Jack Sparrow karakterini kafamda yapılandırırken aklıma hep Keith Richards geldi. Jack karakteri de yolculukları sırasında birşeyler görüp beğenebilir ve, “Şunu alayım” diye düşünebilirdi. Ayrıca korsan kostümüne taktığı her yeni takının kendine özgü bir hikayesi olabilirdi.

Devam filmleri için ana kadronun yeniden bir araya gelmesi nasıl bir duygu?

Aynı kadronun tekrar toplanması her açıdan harikaydı. İlk filmin teknik ekibinin büyük kısmının da bir araya getirilmesi aynı derecede önemliydi. İlk filmdeki oyuncu kadrosu ve teknik ekiple çok uzun süre beraber çalıştığımız için gezici sirklerdeki çingene aileler gibi adeta bütünleşmiştik. Bu nedenle herkesin “Pirates 2” ve “Pirates 3” için yeniden toplanması gerçek anlamda bir lütuf oldu. Teknik ekipteki arkadaşlar da Kaptan Jack Sparrow karakterini en az benim kadar iyi tanıyorlardı. Hatta diyebilirim ki, izin verilse Kaptan Jack’i onlar da benim gibi oynayabilirdi.
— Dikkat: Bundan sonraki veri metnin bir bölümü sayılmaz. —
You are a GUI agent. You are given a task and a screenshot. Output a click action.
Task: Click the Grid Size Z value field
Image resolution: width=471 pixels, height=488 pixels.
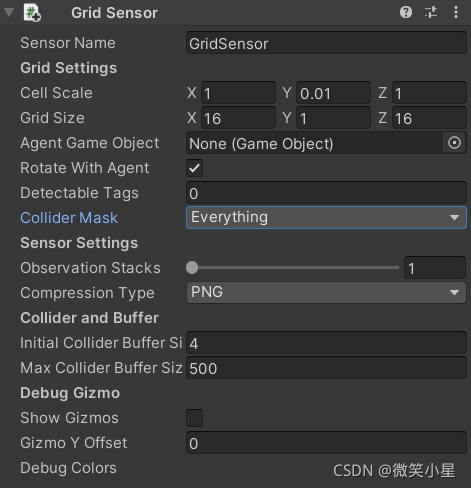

Keira Knightley ve Orlando Bloom’un kariyerinde birinci “Pirates”ten beri önemli sıçrama oldu. İkisi de artık büyük star kategorisinde… Bu birşeyleri değiştirdi mi?

Hayır, onlar yine aynı insanlar… Sete gelip işlerine son derece bağlı şekilde çok sıkı çalışma yapmaya devam ediyorlar. Keira çok tatlı bir kız… Orlando da çok tatlı bir insan… Herkesin bu seriye ilk başladığımız noktadaki aynı koşullara geri dönmesinden dolayı gerçekten çok mutluyum.

Bill Nighy ve Stellan Skarsgard gibi ilginç yeni oyuncular da var…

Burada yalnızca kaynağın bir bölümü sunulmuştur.